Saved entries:

————

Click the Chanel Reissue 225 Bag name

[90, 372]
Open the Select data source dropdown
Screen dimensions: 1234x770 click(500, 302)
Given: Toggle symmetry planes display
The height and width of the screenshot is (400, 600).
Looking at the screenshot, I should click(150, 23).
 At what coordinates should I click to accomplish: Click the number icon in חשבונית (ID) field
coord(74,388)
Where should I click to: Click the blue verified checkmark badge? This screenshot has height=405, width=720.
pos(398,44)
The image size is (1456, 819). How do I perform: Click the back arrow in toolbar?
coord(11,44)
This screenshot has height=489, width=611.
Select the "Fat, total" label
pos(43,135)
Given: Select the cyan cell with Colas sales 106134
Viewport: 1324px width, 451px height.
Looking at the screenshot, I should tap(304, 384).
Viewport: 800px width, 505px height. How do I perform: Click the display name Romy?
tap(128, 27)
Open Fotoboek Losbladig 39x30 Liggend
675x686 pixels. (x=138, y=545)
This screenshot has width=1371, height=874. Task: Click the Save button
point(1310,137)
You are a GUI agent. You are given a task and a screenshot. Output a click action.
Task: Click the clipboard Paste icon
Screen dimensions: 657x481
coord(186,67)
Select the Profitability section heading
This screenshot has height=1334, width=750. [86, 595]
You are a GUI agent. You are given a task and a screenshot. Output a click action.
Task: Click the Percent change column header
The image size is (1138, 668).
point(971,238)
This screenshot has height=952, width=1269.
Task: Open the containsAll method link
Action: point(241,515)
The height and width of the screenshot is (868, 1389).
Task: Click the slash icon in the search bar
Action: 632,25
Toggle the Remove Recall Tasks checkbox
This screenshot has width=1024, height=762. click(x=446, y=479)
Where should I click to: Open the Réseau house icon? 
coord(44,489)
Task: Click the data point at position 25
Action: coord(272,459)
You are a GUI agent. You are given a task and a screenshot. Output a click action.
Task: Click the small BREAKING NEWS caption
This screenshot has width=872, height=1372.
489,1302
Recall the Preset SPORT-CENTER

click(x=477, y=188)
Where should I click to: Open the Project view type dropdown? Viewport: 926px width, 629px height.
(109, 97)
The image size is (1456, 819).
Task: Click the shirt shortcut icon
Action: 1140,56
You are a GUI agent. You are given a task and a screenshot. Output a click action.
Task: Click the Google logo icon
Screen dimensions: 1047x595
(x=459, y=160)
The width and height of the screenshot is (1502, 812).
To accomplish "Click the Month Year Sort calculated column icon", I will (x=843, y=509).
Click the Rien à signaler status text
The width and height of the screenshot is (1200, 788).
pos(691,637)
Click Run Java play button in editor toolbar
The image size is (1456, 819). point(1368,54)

————

Goal:
Copy every line of the material verbatim, with nothing changed.

Response for this exercise:
Click the Chanel Reissue 225 Bag name

[90, 372]
Open the Select data source dropdown
Screen dimensions: 1234x770 click(500, 302)
Given: Toggle symmetry planes display
The height and width of the screenshot is (400, 600).
Looking at the screenshot, I should click(150, 23).
 At what coordinates should I click to accomplish: Click the number icon in חשבונית (ID) field
coord(74,388)
Where should I click to: Click the blue verified checkmark badge? This screenshot has height=405, width=720.
pos(398,44)
The image size is (1456, 819). How do I perform: Click the back arrow in toolbar?
coord(11,44)
This screenshot has height=489, width=611.
Select the "Fat, total" label
pos(43,135)
Given: Select the cyan cell with Colas sales 106134
Viewport: 1324px width, 451px height.
Looking at the screenshot, I should tap(304, 384).
Viewport: 800px width, 505px height. How do I perform: Click the display name Romy?
tap(128, 27)
Open Fotoboek Losbladig 39x30 Liggend
675x686 pixels. (x=138, y=545)
This screenshot has width=1371, height=874. Task: Click the Save button
point(1310,137)
You are a GUI agent. You are given a task and a screenshot. Output a click action.
Task: Click the clipboard Paste icon
Screen dimensions: 657x481
coord(186,67)
Select the Profitability section heading
This screenshot has height=1334, width=750. [86, 595]
You are a GUI agent. You are given a task and a screenshot. Output a click action.
Task: Click the Percent change column header
The image size is (1138, 668).
point(971,238)
This screenshot has height=952, width=1269.
Task: Open the containsAll method link
Action: point(241,515)
The height and width of the screenshot is (868, 1389).
Task: Click the slash icon in the search bar
Action: 632,25
Toggle the Remove Recall Tasks checkbox
This screenshot has width=1024, height=762. click(x=446, y=479)
Where should I click to: Open the Réseau house icon? 
coord(44,489)
Task: Click the data point at position 25
Action: coord(272,459)
You are a GUI agent. You are given a task and a screenshot. Output a click action.
Task: Click the small BREAKING NEWS caption
This screenshot has width=872, height=1372.
489,1302
Recall the Preset SPORT-CENTER

click(x=477, y=188)
Where should I click to: Open the Project view type dropdown? Viewport: 926px width, 629px height.
(109, 97)
The image size is (1456, 819).
Task: Click the shirt shortcut icon
Action: 1140,56
You are a GUI agent. You are given a task and a screenshot. Output a click action.
Task: Click the Google logo icon
Screen dimensions: 1047x595
(x=459, y=160)
The width and height of the screenshot is (1502, 812).
To accomplish "Click the Month Year Sort calculated column icon", I will (x=843, y=509).
Click the Rien à signaler status text
The width and height of the screenshot is (1200, 788).
pos(691,637)
Click Run Java play button in editor toolbar
The image size is (1456, 819). point(1368,54)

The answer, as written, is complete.